WORK ITEM ::
Each line of the data should be transcribed exactly as given.

Data excerpts
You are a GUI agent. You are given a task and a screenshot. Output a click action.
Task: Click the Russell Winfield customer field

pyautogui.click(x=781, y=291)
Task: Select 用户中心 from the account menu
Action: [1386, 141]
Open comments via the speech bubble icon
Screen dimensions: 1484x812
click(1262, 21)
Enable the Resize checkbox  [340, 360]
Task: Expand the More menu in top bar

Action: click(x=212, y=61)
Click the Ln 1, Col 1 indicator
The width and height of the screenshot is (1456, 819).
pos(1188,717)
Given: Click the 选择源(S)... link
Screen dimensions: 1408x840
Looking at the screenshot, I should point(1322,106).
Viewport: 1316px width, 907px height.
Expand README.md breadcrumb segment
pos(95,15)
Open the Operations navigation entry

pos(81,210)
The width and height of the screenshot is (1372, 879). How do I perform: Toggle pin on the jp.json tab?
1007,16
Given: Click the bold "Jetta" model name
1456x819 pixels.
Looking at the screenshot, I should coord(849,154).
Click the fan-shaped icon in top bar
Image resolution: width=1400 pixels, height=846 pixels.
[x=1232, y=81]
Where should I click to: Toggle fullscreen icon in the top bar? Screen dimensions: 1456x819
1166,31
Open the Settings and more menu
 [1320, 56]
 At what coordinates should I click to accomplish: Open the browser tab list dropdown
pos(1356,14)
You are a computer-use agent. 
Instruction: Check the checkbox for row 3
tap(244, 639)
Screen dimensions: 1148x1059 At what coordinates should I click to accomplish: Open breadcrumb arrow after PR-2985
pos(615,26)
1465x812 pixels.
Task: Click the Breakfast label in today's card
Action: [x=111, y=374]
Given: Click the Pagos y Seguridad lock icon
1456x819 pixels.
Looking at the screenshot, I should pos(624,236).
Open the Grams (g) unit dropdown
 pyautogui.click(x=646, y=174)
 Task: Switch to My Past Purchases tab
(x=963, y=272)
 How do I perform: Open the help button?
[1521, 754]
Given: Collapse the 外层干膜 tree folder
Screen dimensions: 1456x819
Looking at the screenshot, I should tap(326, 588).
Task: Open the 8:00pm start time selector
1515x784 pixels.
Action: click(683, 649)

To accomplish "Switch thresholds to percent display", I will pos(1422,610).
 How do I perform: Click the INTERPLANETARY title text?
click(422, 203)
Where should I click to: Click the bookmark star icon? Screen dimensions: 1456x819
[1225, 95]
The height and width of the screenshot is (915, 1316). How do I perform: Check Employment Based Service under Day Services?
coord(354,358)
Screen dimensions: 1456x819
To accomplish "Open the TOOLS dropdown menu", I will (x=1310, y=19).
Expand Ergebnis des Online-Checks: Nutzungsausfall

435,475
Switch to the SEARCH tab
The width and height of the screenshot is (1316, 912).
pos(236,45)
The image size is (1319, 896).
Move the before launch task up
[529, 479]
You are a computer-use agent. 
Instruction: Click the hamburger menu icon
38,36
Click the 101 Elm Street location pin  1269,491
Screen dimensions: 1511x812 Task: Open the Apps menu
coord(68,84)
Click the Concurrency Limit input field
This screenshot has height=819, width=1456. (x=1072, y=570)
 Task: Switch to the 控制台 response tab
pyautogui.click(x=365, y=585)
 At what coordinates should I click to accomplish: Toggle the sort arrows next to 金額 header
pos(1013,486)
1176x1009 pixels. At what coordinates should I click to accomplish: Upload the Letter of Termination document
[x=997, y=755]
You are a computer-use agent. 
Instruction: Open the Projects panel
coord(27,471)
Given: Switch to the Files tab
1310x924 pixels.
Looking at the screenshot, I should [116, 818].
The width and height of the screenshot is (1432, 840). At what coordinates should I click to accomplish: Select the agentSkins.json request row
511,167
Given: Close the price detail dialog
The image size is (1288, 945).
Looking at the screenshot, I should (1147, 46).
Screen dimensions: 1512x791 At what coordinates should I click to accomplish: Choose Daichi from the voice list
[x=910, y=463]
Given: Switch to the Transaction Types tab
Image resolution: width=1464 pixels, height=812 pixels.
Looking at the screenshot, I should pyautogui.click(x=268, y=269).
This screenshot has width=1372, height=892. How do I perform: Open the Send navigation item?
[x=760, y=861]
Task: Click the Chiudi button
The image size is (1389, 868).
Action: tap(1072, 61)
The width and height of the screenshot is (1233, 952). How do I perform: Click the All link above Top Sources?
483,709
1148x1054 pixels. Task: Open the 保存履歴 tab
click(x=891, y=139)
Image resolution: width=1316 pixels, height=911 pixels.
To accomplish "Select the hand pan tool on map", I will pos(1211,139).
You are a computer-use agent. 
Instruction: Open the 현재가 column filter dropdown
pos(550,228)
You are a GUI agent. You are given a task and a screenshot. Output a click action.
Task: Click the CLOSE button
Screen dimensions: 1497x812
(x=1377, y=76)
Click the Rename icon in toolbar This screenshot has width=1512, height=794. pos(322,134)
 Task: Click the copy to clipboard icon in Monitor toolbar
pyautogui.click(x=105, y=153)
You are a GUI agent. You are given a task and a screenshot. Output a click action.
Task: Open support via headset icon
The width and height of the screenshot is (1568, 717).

ANSWER SECTION ::
You are a GUI agent. You are given a task and a screenshot. Output a click action.
Task: Click the Russell Winfield customer field

pyautogui.click(x=781, y=291)
Task: Select 用户中心 from the account menu
Action: [1386, 141]
Open comments via the speech bubble icon
Screen dimensions: 1484x812
click(1262, 21)
Enable the Resize checkbox  [340, 360]
Task: Expand the More menu in top bar

Action: click(x=212, y=61)
Click the Ln 1, Col 1 indicator
The width and height of the screenshot is (1456, 819).
pos(1188,717)
Given: Click the 选择源(S)... link
Screen dimensions: 1408x840
Looking at the screenshot, I should point(1322,106).
Viewport: 1316px width, 907px height.
Expand README.md breadcrumb segment
pos(95,15)
Open the Operations navigation entry

pos(81,210)
The width and height of the screenshot is (1372, 879). How do I perform: Toggle pin on the jp.json tab?
1007,16
Given: Click the bold "Jetta" model name
1456x819 pixels.
Looking at the screenshot, I should coord(849,154).
Click the fan-shaped icon in top bar
Image resolution: width=1400 pixels, height=846 pixels.
[x=1232, y=81]
Where should I click to: Toggle fullscreen icon in the top bar? Screen dimensions: 1456x819
1166,31
Open the Settings and more menu
 [1320, 56]
 At what coordinates should I click to accomplish: Open the browser tab list dropdown
pos(1356,14)
You are a computer-use agent. 
Instruction: Check the checkbox for row 3
tap(244, 639)
Screen dimensions: 1148x1059 At what coordinates should I click to accomplish: Open breadcrumb arrow after PR-2985
pos(615,26)
1465x812 pixels.
Task: Click the Breakfast label in today's card
Action: [x=111, y=374]
Given: Click the Pagos y Seguridad lock icon
1456x819 pixels.
Looking at the screenshot, I should pos(624,236).
Open the Grams (g) unit dropdown
 pyautogui.click(x=646, y=174)
 Task: Switch to My Past Purchases tab
(x=963, y=272)
 How do I perform: Open the help button?
[1521, 754]
Given: Collapse the 外层干膜 tree folder
Screen dimensions: 1456x819
Looking at the screenshot, I should tap(326, 588).
Task: Open the 8:00pm start time selector
1515x784 pixels.
Action: click(683, 649)

To accomplish "Switch thresholds to percent display", I will pos(1422,610).
 How do I perform: Click the INTERPLANETARY title text?
click(422, 203)
Where should I click to: Click the bookmark star icon? Screen dimensions: 1456x819
[1225, 95]
The height and width of the screenshot is (915, 1316). How do I perform: Check Employment Based Service under Day Services?
coord(354,358)
Screen dimensions: 1456x819
To accomplish "Open the TOOLS dropdown menu", I will (x=1310, y=19).
Expand Ergebnis des Online-Checks: Nutzungsausfall

435,475
Switch to the SEARCH tab
The width and height of the screenshot is (1316, 912).
pos(236,45)
The image size is (1319, 896).
Move the before launch task up
[529, 479]
You are a computer-use agent. 
Instruction: Click the hamburger menu icon
38,36
Click the 101 Elm Street location pin  1269,491
Screen dimensions: 1511x812 Task: Open the Apps menu
coord(68,84)
Click the Concurrency Limit input field
This screenshot has height=819, width=1456. (x=1072, y=570)
 Task: Switch to the 控制台 response tab
pyautogui.click(x=365, y=585)
 At what coordinates should I click to accomplish: Toggle the sort arrows next to 金額 header
pos(1013,486)
1176x1009 pixels. At what coordinates should I click to accomplish: Upload the Letter of Termination document
[x=997, y=755]
You are a computer-use agent. 
Instruction: Open the Projects panel
coord(27,471)
Given: Switch to the Files tab
1310x924 pixels.
Looking at the screenshot, I should [116, 818].
The width and height of the screenshot is (1432, 840). At what coordinates should I click to accomplish: Select the agentSkins.json request row
511,167
Given: Close the price detail dialog
The image size is (1288, 945).
Looking at the screenshot, I should (1147, 46).
Screen dimensions: 1512x791 At what coordinates should I click to accomplish: Choose Daichi from the voice list
[x=910, y=463]
Given: Switch to the Transaction Types tab
Image resolution: width=1464 pixels, height=812 pixels.
Looking at the screenshot, I should pyautogui.click(x=268, y=269).
This screenshot has width=1372, height=892. How do I perform: Open the Send navigation item?
[x=760, y=861]
Task: Click the Chiudi button
The image size is (1389, 868).
Action: tap(1072, 61)
The width and height of the screenshot is (1233, 952). How do I perform: Click the All link above Top Sources?
483,709
1148x1054 pixels. Task: Open the 保存履歴 tab
click(x=891, y=139)
Image resolution: width=1316 pixels, height=911 pixels.
To accomplish "Select the hand pan tool on map", I will pos(1211,139).
You are a computer-use agent. 
Instruction: Open the 현재가 column filter dropdown
pos(550,228)
You are a GUI agent. You are given a task and a screenshot. Output a click action.
Task: Click the CLOSE button
Screen dimensions: 1497x812
(x=1377, y=76)
Click the Rename icon in toolbar This screenshot has width=1512, height=794. pos(322,134)
 Task: Click the copy to clipboard icon in Monitor toolbar
pyautogui.click(x=105, y=153)
You are a GUI agent. You are given a task and a screenshot. Output a click action.
Task: Open support via headset icon
The width and height of the screenshot is (1568, 717).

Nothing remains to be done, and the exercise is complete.